Share your dilemmas and get honest opinions from other Mumsnetters.

to have turfed out BIL against DH's wishes?

36 replies

Leifie · 23/04/2010 12:11

4 months on, i am still getting constant laments from DH re. the removal of his brother from our house.

he lived with me and DH through university(been friends years) but is not the most dynamic individual and it took him until i was about to drop to realise i wanted to live alone with my husband and baby as a proper family, without him hanging around.

he stayed even when i married DH, doing sod all round the house and showed no sign of shifting even when i got pregnant. miserable time: sick, 'nesting', house never to myself, never could walk around naked etc. etc.

anyway, finally in mad-pregnant-woman-pleading-panic i got him to leave and go back to his parents. DH STILL pissed off about it (!!!) thinks it was unnecessary, cruel & now BIL has lost independence and is sad...

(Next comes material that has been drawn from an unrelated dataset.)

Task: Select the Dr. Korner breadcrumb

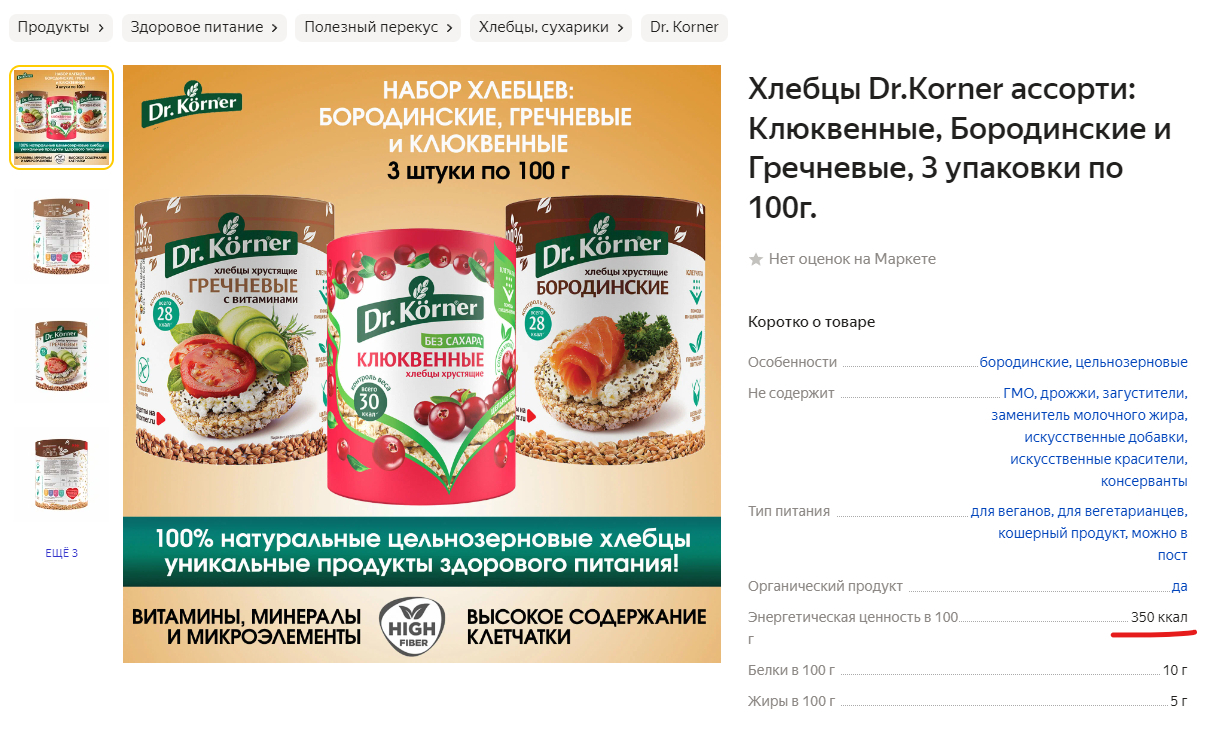Action: (684, 27)
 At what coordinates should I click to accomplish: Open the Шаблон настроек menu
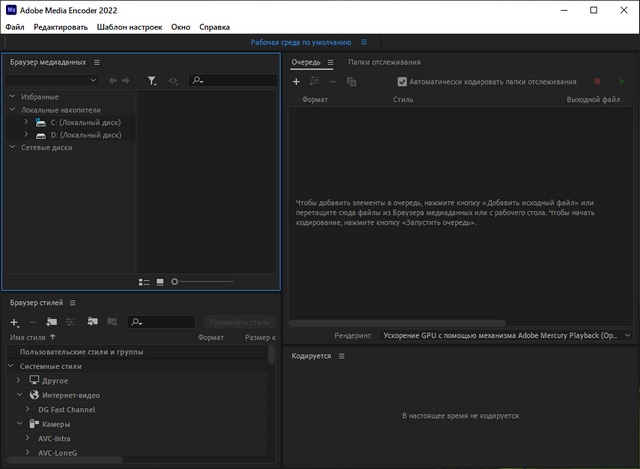[129, 27]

i, however, love my own home & family and wish DH would get over it.

OP posts:
giveitago · 23/04/2010 19:14

Yanbu- My sil is like this.

Bil didn't lose his independence as he's yet to gain it.

moondog · 23/04/2010 19:19

I'm with Expat.

scottishmummy · 23/04/2010 19:34

if he love bro that much go shack up with him and live like two saddos

bibbitybobbityhat · 23/04/2010 19:38

Just curious - how old are you all? Or have I missed it?

TheCrackFox · 23/04/2010 19:49

I was thinking along the same lines as Expat. It never ceases to amaze me how low some women's standards are.

lisianthus · 23/04/2010 20:09

""BIL is the ultimate mummy's boy and is having a fine time. cooked dinners & ironed shirts, Petis Filous bought for him when tooth hurts..."

I have only borne girls, but if I'd happened to have had a son along the way then, by Christ, I would be making damn sure he didn't turn out like this."

Sums it up for me.

YANBU. YES, you ARE normal.

What do you mean you "sent BIL back"? Rubbish. He chose to go back to his parents' place, even if you turfed him out of your place. Ask DH if he thinks what you did is so bad why BIL went back to mum and dad rather than gettign his own place.

RunawayWife · 23/04/2010 20:27

Your DH thinks his brother has "lost his independence" HELLO a grown man living with his brother and sister in law is not being independent.

Tell them both to grow up

thisisyesterday · 23/04/2010 20:31

good grief, I would say ypouir DH is more of a weirdo than the BIL. i mean, BIL's behaviouir has been odd, but clearly he was taking advantage and enjoying a free place to stay

your DH on the other hand was happy to have him there while he got married, had children... when would it have ended?

seriously, if he can't see how unreasonable he is being there is something wrong with him!

Swanky · 23/04/2010 20:49

YANBU!!! Your BIL sounds happy as a pig in... to be back home, its probably preferable to being at yours!

wonder how long your DH will sulk for - have you had the baby yet ?

padraig · 23/04/2010 21:00

YANBU but also YABU.

You were right to do it but you should have been more diplomatic about it.

SunSoakedStone · 24/04/2010 08:48

low standards?? oh cheers!

well i was diplomatic for years, got slightly tired of diplomacy.

yep baby is 4 months!! BIL is 22, so am I, DH 23. 18, 18 and 19 when we moved in. Typing this, we do sound like a bunch of kids!!